Prophets, like most people, are hounded by fears and insecurities. The prophet Jonah, fearing the all-out embarrassment, ridicule, and fall-out that would result from his unrealized prophecy on the destruction of the Assyrian city of Nineveh, asked God for death. One might scoff at the over-reaction but it is what fear does. It fills a person’s whole being and sometimes robs him of rational thought. Even great prophets fall victim to the ravages of fear.
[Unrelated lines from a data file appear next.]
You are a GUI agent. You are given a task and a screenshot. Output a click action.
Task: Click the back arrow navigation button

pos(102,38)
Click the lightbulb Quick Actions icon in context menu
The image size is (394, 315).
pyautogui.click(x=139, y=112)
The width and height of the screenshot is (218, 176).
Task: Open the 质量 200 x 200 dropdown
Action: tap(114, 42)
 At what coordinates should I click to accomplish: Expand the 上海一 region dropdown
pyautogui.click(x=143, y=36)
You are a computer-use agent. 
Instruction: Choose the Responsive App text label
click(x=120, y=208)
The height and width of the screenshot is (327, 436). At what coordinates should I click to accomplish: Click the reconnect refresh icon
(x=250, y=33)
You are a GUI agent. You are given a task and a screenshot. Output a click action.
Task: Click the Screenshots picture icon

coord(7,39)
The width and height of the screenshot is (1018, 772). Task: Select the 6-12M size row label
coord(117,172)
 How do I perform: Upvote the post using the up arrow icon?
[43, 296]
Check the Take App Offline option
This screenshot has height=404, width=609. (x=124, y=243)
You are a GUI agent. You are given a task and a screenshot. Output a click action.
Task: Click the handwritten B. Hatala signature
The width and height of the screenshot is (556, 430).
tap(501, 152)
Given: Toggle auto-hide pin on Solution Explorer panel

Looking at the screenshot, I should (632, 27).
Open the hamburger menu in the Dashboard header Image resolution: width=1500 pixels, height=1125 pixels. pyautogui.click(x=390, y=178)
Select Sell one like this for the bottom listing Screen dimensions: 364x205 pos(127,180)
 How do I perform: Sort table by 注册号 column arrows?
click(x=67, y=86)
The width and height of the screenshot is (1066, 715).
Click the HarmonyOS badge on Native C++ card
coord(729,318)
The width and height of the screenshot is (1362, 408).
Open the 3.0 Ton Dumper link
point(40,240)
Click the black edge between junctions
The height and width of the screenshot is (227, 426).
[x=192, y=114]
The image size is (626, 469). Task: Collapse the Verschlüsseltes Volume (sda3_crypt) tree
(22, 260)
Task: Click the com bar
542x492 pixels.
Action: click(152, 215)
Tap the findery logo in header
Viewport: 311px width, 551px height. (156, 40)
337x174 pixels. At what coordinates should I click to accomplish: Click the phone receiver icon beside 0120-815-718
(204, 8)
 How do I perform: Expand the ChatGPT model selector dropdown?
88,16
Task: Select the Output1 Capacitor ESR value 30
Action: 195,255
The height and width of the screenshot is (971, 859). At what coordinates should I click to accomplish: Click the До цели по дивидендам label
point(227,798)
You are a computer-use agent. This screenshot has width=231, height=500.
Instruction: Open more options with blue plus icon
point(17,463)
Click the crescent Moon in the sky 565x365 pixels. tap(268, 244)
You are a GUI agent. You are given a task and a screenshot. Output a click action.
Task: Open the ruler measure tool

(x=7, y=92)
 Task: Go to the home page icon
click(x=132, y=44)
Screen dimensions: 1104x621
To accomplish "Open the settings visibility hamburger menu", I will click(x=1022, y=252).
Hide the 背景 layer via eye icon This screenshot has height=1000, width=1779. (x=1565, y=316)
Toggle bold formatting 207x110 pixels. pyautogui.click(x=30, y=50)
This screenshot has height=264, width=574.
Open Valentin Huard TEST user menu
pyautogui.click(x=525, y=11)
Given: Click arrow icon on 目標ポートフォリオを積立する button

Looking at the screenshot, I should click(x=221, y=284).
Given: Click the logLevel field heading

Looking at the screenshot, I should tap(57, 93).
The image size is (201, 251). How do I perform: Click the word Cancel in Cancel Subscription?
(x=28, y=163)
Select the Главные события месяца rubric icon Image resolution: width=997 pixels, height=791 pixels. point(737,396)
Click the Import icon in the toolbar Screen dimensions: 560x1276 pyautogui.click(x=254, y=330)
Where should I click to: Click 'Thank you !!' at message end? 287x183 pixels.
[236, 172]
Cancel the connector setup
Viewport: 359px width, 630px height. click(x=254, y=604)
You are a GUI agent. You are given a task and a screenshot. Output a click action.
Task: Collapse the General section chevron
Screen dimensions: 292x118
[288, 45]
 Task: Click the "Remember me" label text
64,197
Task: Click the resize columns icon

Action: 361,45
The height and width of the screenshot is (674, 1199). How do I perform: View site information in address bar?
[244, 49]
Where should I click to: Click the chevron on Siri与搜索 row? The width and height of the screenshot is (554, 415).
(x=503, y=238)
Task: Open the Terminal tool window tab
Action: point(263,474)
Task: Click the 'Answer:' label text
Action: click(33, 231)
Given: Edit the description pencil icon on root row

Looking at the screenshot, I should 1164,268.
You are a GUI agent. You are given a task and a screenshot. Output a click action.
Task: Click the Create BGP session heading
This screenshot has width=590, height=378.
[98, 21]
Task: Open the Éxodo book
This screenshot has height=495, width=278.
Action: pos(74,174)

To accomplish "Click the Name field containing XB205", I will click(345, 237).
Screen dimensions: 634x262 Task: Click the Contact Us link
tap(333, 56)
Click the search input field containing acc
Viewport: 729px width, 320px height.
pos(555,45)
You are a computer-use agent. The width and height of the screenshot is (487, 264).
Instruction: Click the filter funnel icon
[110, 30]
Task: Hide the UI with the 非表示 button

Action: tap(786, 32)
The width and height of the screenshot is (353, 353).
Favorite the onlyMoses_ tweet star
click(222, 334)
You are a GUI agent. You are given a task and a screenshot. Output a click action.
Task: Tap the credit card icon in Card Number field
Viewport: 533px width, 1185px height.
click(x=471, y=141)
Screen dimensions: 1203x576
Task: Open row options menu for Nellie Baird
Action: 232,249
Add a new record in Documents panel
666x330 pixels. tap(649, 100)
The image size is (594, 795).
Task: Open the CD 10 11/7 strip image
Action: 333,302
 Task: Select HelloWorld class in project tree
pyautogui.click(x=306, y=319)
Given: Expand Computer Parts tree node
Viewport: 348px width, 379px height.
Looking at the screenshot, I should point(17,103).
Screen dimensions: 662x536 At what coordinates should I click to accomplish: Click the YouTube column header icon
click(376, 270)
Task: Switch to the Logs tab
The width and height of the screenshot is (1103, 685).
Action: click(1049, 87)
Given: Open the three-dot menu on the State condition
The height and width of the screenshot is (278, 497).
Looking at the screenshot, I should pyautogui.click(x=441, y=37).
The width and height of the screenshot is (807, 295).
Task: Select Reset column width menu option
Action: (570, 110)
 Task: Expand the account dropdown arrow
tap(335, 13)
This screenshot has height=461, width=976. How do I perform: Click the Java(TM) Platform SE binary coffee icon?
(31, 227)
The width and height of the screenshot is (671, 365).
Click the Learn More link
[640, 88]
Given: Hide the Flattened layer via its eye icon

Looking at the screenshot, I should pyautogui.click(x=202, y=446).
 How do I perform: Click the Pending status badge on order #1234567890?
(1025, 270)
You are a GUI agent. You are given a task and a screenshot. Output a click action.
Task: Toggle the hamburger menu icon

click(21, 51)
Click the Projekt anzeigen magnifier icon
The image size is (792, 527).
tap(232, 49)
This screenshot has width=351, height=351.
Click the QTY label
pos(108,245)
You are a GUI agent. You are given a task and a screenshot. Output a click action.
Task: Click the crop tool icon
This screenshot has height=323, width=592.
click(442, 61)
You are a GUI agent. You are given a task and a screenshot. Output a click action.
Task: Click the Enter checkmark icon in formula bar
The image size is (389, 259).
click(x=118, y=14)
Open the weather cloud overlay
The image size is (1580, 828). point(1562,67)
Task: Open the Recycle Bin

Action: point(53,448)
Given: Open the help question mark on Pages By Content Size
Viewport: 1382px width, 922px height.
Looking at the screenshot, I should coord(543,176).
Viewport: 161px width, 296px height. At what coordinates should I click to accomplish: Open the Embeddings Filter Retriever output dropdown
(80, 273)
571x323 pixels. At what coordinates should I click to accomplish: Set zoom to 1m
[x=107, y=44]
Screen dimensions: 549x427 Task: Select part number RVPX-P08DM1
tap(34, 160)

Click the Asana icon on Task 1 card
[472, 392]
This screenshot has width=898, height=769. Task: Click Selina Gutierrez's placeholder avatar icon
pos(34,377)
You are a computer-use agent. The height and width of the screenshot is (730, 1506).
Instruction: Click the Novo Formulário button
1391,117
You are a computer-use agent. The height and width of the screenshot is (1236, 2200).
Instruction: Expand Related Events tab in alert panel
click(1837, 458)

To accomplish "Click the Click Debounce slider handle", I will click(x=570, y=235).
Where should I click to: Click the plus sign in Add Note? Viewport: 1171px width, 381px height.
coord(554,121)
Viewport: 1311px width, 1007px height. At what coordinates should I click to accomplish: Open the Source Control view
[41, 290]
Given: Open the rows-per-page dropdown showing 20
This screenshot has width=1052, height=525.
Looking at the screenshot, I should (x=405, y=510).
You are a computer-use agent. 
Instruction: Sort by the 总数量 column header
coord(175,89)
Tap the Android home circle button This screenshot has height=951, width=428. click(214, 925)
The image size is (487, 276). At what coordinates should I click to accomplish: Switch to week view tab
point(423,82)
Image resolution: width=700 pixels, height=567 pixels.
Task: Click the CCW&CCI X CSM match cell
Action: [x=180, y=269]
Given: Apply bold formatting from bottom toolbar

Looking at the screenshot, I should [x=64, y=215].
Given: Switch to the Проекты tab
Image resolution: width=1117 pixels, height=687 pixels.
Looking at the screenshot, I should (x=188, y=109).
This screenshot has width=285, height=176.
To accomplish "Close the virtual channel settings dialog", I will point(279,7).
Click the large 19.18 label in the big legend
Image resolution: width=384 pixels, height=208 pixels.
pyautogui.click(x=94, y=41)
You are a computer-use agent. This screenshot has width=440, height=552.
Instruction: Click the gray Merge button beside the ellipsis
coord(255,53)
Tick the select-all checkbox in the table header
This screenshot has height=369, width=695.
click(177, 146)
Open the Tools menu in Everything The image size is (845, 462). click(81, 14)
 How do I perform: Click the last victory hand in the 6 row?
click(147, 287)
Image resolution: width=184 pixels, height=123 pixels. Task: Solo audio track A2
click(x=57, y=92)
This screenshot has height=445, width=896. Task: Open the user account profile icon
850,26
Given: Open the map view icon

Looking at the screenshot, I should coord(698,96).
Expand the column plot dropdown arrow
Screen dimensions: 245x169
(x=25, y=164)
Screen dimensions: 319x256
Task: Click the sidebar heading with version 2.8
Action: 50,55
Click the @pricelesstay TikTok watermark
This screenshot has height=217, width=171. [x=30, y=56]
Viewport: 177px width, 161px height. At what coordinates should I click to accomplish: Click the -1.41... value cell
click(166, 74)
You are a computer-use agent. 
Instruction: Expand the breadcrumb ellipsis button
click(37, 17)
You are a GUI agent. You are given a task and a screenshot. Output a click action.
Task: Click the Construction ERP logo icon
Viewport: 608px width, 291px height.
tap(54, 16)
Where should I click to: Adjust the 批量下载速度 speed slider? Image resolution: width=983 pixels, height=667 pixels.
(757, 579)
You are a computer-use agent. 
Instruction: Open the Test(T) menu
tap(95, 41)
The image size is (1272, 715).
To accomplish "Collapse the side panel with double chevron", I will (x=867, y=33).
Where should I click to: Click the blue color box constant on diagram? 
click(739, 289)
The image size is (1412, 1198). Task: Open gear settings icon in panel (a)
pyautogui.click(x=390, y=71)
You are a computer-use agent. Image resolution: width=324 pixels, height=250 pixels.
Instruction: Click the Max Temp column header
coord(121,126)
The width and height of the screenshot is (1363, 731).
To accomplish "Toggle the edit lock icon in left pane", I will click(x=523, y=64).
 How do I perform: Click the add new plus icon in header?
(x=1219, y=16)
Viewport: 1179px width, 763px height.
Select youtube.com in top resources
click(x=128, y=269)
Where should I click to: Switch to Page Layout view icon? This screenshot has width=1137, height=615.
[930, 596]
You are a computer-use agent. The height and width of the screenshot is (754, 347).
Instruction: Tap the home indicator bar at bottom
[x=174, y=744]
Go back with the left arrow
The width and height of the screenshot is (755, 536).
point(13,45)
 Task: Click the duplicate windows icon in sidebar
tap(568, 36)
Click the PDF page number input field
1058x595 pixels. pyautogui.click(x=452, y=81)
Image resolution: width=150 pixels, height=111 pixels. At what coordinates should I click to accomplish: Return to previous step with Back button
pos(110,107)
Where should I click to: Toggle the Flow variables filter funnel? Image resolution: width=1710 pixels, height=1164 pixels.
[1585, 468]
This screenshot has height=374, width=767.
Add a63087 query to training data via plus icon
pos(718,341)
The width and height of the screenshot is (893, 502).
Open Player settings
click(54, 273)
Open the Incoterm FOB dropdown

The fear of bodily harm and death is most common because God asks prophets to preach in hostile places. The hostility is further fanned when the prophet makes a scathing condemnation of the inhabitants’ scandalous behaviors and warns of dire consequences. Getting a severe beating, imprisonment, or being sentenced to death is par for the course for the lonely prophet. At worse, the prophet’s punishment can extend to relatives who live nearby. Jonah nearly bolted when he found out that he was to be assigned to the city of the merciless Assyrians. It took short of drowning in a raging ocean and three days and nights of discernment inside the fetid belly of a big fish to convince him to change his mind. The prophet Elijah had a vision of death when he received a threatening message from false god worshipper, Queen Jezebel of Israel:
Now Ahab told Jezebel everything Elijah had done and how he had killed all the prophets [of the false god] with the sword. So, Jezebel sent a messenger to Elijah to say, “May the gods deal with me, be it ever be so severely if by this time tomorrow I do not make your life like that of one of them.” Elijah was afraid and ran for his life. – 1 Kings 19:1-3
Elijah hid in the wilderness to escape the danger and nurse his weary heart. God, in His infinite goodness, sought him out and restored his physical and mental health.